In addition to the minimum coercivity requirements of the magnetic material, the carrier particles in the developer of this invention exhibit an induced magnetic moment, B, of at least 20 EMU/gm, based on the weight of the carrier, when in an applied field of 1000 gauss. Preferably, B at a 1000 gauss for our carriers is at least 25 EMU/gm and most preferably is from about 30 to about 50 EMU/gm. To illustrate this point, reference is made to FIG. 2 depicting the magnetic parameters of two different binder-free carriers in which the induced magnetic moment of the magnetic material is the same as the induced moment for the carrier particles. In FIG. 2, the hysterisis loop at saturation, L, for the two different magnetic materials is the same for purposes of illustraton. Before being magnetized to saturation, these materials respond differently to magnetic fields as represented by their permeability curves, P1 and P2. For an applied field of 1000 gauss, material 1 will have a magnetic moment of about 5 EMU/gm, while material 2 will have a moment of about 15 EMU/gm. To increase the moment of either material at 1000 gauss applied field to the requisite level of at least 20 EMU/gm, one can premagnetize the material off-line to a field higher than 1000 gauss until the material acquires an hysterisis loop such that, when the material is reintroduced into a 1000-gauss field, it exhibits the requisite induced moment. In such offline treatment, which we will refer to as premagnetization, the material is preferably premagnetized to saturation, in which case either of the materials shown in FIG. 2 will exhibit an induced moment, B, of about 40 emu/gm. Preferably, such induced moment is at least 25 EMU/gm and most preferably in the range from about 30 EMU/gm to about 50 EMU/gm. In this regard, carrier particles with induced fields at 1000 gauss of from 50 to 100 EMU/gm are also useful.
The invention, as noted, entails the use of developer carriers in which coercivity and induced moment are important. The coercivity requirement relates to the ability of the developers to flow on a rotating-core applicator while the induced-moment requirement relates to the high rate at which the developer flows on such applicator. However, it is also important that there be sufficient magnetic attraction between the applicator and the carrier particles to hold the latter on the applicator shell during core rotation and thereby prevent the carrier from transferring to the image. Such attraction is provided also when the carrier particles have an induced moment of at least 20 EMU/gm when in an applied field of 1000 gauss.

_EXERCISE REQUIREMENTS_
a - Answer these questions from the passage on magnetic carrier particles:
(i) In an applied field of 1000 gauss, about what magnetic moment will material 1 have?
(ii) When premagnetized to saturation, about what induced moment will either material shown in FIG. 2 exhibit?
(iii) What does the coercivity requirement relate to?
b - Write out the section of the passage on magnetic carrier particles that begins at the words "The invention, as" and stops after the words "EMU/gm when in an applied field of 1000 gauss.".
c - Continue the passage on magnetic carrier particles from the point where it ends.
The data after this passage has no part in any of this work.

_DATA SECTION_
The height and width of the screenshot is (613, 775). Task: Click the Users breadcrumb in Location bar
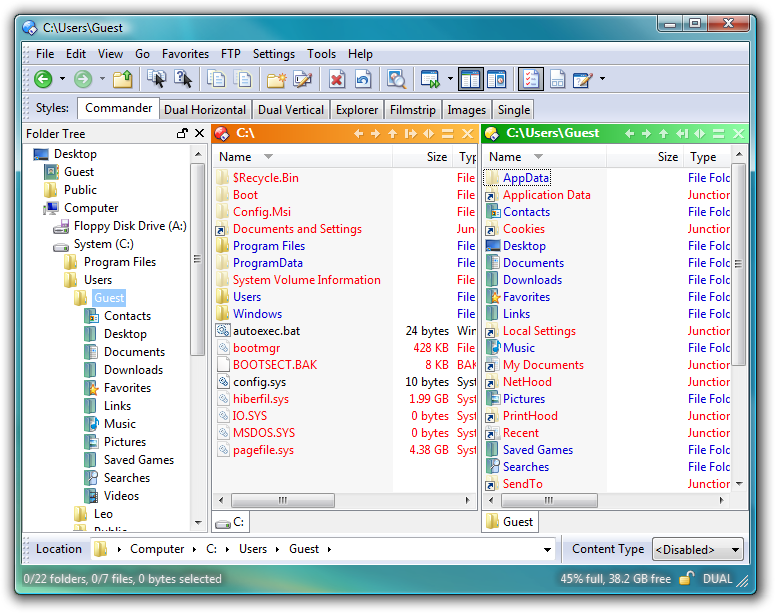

_PER-TASK ANSWERS_
a -
(i) About 5 EMU/gm.
(ii) About 40 emu/gm.
(iii) The ability of the developers to flow on a rotating-core applicator.

b -
The invention, as noted, entails the use of developer carriers in which coercivity and induced moment are important. The coercivity requirement relates to the ability of the developers to flow on a rotating-core applicator while the induced-moment requirement relates to the high rate at which the developer flows on such applicator. However, it is also important that there be sufficient magnetic attraction between the applicator and the carrier particles to hold the latter on the applicator shell during core rotation and thereby prevent the carrier from transferring to the image. Such attraction is provided also when the carrier particles have an induced moment of at least 20 EMU/gm when in an applied field of 1000 gauss.

c -
Useful "hard" magnetic materials include ferrites and gamma ferric oxide. Preferably, the carrier particles are composed of ferrites, which are compounds of magnetic oxides containing iron as a major metallic component. For example, compounds of ferric oxide, Fe2 O3, formed with basic metallic oxides having the general formula MFeO2 or MFe2 O4 where M represents a mono- or divalent metal and the iron is in the oxidation state of +3 are ferrites.
Ferrites also include those compounds of barium and/or strontium, such as BaFe12 O19, SrFe12 O19 and the magnetic ferrites having the formula MO.6Fe2 O3, where M is barium, strontium or lead, as disclosed in U.S. Pat. No. 3,716,630 issued Feb. 13, 1973, to B. T. Shirt, the disclosure of which is incorporated herewith by reference. Strontium or barium ferrites are preferred.
The size of the "hard" magnetic carrier particles of the present invention can vary widely, but generally the average particle size is less than 100 micrometers. A preferred average carrier particle size is in the range from about 5 to 65 micrometers. In this regard, the inventors have determined that smaller particles within the ranges set forth can be employed with little or no carrier pick-up (i.e., transfer of carrier) onto the image being developed.
Carrier particles of the invention are employed in combination with toner particles to form a dry, two-component composition. In use, the toner particles are electrostatically attracted to the electrostatic charge pattern on an element while the carrier particles remain on the applicator shell. This is accomplished in part by intermixing the toner and carrier particles so that the carrier particles acquire a charge of one polarity and the toner particles acquire a charge of the opposite polarity. The charge polarity on the carrier is such that it will not be electrically attracted to the electrostatic charge pattern. The carrier particles are also prevented from depositing on the electrostatic charge pattern because the magnetic attraction exerted between the rotating core and the carrier particles exceeds the electrostatic attraction which may arise between the carrier particles and the charge image.
Tribocharging of toner and "hard" magnetic carrier is achieved by selecting materials that are so positioned in the triboelectric series to give the desired polarity and magnitude of charge when the toner and carrier particles intermix. If the carrier particles do not charge as desired with the toner employed, moreover, the carrier can be coated with a material which does. Such coating can be applied to either composite or binder-free particles as described herein. As previously noted, the charging level in the toner is preferably at least 5 μcoul per gram of toner weight. The polarity of the toner charge, moreover, can be either positive or negative.
Various resin materials can be employed as a coating on the "hard" magnetic carrier particles. Examples include those described in U.S. Pat. Nos. 3,795,617 issued Mar. 5, 1974, to J. McCabe, 3,795,618 issued Mar. 5, 1974, to G. Kasper, and 4,076,857 to G. Kasper. The choice of resin will depend upon its triboelectric relationship with the intended toner. For use with toners which are desired to be positively charged, preferred resins for the carrier coating include fluorocarbon polymers such as poly(tetrafluoroethylene), poly(vinylidene fluoride) and poly(vinylidene fluoride-co-tetrafluoroethylene).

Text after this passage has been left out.